Le secteur automobile subit aujourd’hui des baisses d’ effectifs considérables et est dans l’attente de nouvelles fermeture de sites. Cette situation pèse lourdement sur l’ambiance au travail. Les différents plans de suppression d’emplois, chez PSA ou Renault, s’accompagnent d’une augmentation des cadences et des charges de travail, pour faire toujours plus de gains de productivité. Les accords dit de compétitivité ont encore aggravé la situation pour les salariés.

La charge de travail augmente en permanence, en même temps que des postes sont régulièrement supprimés. Les temps morts sont pourchassés ; les déplacements non productifs sont éliminés et il n’y a donc plus de temps pour discuter entre deux voitures. Les liens entres les salariés se sont ainsi distendus, ce qui est à l’origine des drames sur le site PSA de Mulhouse, avec cinq suicides dont trois dans l’usine elle-même.

L’angoisse de ne pas arriver à tenir son poste s’accompagne de la peur de perdre son travail. L’ensemble des salariés est impacté par cette arme de destruction massive qu’est l’exploitation dans ces nouveaux bagnes salariaux. Les anciens et les malades sont directement dans le collimateur. Ne pouvant plus tenir les postes qui leurs sont proposés, les salariés trop souvent malades ou en longue maladie sont culpabilisés avec des pressions permanentes et des menaces de licenciement, qui se réalisent souvent.

Tout cela n’est pas un malheureux concours de circonstances comme l’a laissé entendre la direction du site de Mulhouse, en argumentant que ces salariés avaient des problèmes personnels ou familiaux pour se dédouaner de la responsabilité des suicides. C’est une politique consciemment choisie, celle de faire toujours plus d’argent sur le dos des hommes, quel qu’en soit le coût humain.

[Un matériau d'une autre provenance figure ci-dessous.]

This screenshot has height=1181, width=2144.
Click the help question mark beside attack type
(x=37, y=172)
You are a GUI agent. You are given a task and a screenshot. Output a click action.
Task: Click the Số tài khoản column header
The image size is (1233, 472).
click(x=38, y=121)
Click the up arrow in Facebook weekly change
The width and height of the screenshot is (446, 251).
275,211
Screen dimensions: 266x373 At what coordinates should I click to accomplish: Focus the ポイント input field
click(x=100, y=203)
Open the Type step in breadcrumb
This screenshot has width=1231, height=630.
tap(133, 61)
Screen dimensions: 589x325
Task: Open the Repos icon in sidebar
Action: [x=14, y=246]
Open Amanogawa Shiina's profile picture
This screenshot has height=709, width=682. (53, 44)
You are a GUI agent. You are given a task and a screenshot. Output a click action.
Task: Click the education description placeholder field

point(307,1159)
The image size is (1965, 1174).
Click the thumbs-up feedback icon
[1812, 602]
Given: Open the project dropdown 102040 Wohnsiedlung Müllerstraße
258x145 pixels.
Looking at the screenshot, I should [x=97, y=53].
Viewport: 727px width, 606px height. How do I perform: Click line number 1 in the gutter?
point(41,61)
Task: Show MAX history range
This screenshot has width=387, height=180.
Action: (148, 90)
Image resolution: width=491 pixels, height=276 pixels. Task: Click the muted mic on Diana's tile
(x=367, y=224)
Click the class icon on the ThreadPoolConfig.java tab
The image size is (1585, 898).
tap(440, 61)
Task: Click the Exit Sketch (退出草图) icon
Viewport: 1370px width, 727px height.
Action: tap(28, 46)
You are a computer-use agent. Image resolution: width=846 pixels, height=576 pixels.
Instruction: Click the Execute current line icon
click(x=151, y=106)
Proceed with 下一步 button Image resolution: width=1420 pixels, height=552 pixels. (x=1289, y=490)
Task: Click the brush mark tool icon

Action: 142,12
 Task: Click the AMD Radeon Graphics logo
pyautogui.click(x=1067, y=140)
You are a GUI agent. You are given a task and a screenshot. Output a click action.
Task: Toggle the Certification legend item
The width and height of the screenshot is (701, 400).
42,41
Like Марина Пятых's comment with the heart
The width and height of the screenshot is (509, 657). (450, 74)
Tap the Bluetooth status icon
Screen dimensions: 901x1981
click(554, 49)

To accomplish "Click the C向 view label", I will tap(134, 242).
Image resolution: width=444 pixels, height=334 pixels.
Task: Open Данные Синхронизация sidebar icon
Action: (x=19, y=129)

Le mono-flux consiste a faire une seule ligne de montage au lieu de deux et plusieurs véhicules sur la même chaîne, comme c’est déjà le cas chez PSA à Rennes, Poissy et le sera bientôt à Mulhouse. Sur le site de Mulhouse, d’ici 2017 nous en serons à moins 1300 personnes avec une cadence horaire qui pourra atteindre 60 véhicules par heure, une véritable folie. Et un massacre en termes d’emplois et de conditions de travail. La défense de l’ensemble des emplois passe par la défense des conditions de chaque poste de travail.

Les mêmes attaques partout

Ces attaques sont les mêmes partout, sur l’ensemble du groupe PSA et chez les autres constructeurs, mais également les sous-traitants. Face à cette politique d’ensemble, c’est bien un mouvement d’ensemble dont nous avons besoin. Mais pour cela, on ne peut pas compter sur les confédérations syndicales qui se contentent de protestations platoniques tout en accompagnant cette évolution. Nous ne pouvons compter que sur nos propre forces pour fédérer les équipes combatives et chercher à unifier le secteur auto avec d’autres professions qui subissent les mêmes attaques.

L’ouvrage d’Elisabeth Dès prend une place particulière dans cette période où nous sommes face à un patronat décomplexé et de combat, qui va d’attaques en attaques contre le monde du travail, et à un gouvernement à sa solde. Mais les leviers de lutte existent. Chez PSA, de nombreux débrayages, bien qu’encore minoritaires, montrent que tout cela ne passe pas comme une lettre à la poste. Ici comme ailleurs, il y a une volonté de résistance qui pourrait bien converger prochainement.

Vincent Duse

Elisabeth Dès, Le Harcèlement au travail – Mémoire d’un combat, Les Points sur les I, 2013, 150 pages, 12 euros.